Think of loc as a filter - give me only the parts of the df that conform to a condition.
where originally comes from numpy. It runs over an array and checks if each element fits a condition. So it gives you back the entire array, with a result or NaN. A nice feature of where is that you can also get back something different, e.g. df2 = df.where(df['Goals']>10, other='0'), to replace values that don't meet the condition with 0.
ID Run Distance Goals Gender
0 1 234 12 m
1 2 35 23 m
2 3 77 56 m
3 0 0 0 0
4 0 0 0 0
5 0 0 0 0
6 0 0 0 0
7 0 0 0 0
8 0 0 0 0
9 10 123 34 m
Also, while where is only for conditional filtering, loc is the standard way of selecting in Pandas, along with iloc. loc uses row and column names, while iloc uses their index number. So with loc you could choose to return, say, df.loc[0:1, ['Gender', 'Goals']]:
Gender Goals
0 m 12
1 m 23
If check docs DataFrame.where it replace rows by condition - default by NAN, but is possible specify value:
df2 = df.where(df['Goals']>10)
print (df2)
ID Run Distance Goals Gender
0 1.0 234.0 12.0 m
1 2.0 35.0 23.0 m
2 3.0 77.0 56.0 m
3 NaN NaN NaN NaN
4 NaN NaN NaN NaN
5 NaN NaN NaN NaN
6 NaN NaN NaN NaN
7 NaN NaN NaN NaN
8 NaN NaN NaN NaN
9 10.0 123.0 34.0 m
df2 = df.where(df['Goals']>10, 100)
print (df2)
ID Run Distance Goals Gender
0 1 234 12 m
1 2 35 23 m
2 3 77 56 m
3 100 100 100 100
4 100 100 100 100
5 100 100 100 100
6 100 100 100 100
7 100 100 100 100
8 100 100 100 100
9 10 123 34 m
Another syntax is called boolean indexing and is for filter rows - remove rows matched condition.
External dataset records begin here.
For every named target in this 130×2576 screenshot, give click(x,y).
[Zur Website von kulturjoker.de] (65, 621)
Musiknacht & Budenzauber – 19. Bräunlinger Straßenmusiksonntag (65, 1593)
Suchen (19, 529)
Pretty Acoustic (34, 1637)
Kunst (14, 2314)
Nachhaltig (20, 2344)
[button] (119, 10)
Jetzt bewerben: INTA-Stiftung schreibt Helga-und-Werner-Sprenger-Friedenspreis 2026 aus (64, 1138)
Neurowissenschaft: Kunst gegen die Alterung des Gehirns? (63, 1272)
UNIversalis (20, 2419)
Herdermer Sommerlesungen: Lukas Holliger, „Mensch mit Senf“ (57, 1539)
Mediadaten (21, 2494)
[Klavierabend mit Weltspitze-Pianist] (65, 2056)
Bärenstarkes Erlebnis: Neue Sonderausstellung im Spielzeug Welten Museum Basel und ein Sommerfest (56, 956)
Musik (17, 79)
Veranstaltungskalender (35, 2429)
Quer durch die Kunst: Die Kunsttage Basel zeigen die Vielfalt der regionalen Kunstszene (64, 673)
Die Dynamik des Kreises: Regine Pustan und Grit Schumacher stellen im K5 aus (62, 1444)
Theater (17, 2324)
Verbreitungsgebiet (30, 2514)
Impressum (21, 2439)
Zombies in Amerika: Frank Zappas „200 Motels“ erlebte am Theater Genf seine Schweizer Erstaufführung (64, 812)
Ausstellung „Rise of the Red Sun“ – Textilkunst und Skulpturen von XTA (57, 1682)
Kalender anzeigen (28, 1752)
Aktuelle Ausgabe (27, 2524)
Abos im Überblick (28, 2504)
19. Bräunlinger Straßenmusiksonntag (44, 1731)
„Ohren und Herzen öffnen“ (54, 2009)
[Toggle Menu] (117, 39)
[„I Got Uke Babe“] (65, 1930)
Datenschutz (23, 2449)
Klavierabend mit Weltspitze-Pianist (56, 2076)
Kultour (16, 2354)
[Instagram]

df2 = df.loc[df['Goals']>10]
#alternative
df2 = df[df['Goals']>10]
print (df2)
ID Run Distance Goals Gender
0 1 234 12 m
1 2 35 23 m
2 3 77 56 m
9 10 123 34 m
If use loc is possible also filter by rows by condition and columns by name(s):
s = df.loc[df['Goals']>10, 'ID']
print (s)
0 1
1 2
2 3
9 10
Name: ID, dtype: int64
df2 = df.loc[df['Goals']>10, ['ID','Gender']]
print (df2)
ID Gender
0 1 m
1 2 m
2 3 m
9 10 m
loc retrieves only the rows that matches the condition.
where returns the whole dataframe, replacing the rows that don't match the condition (NaN by default).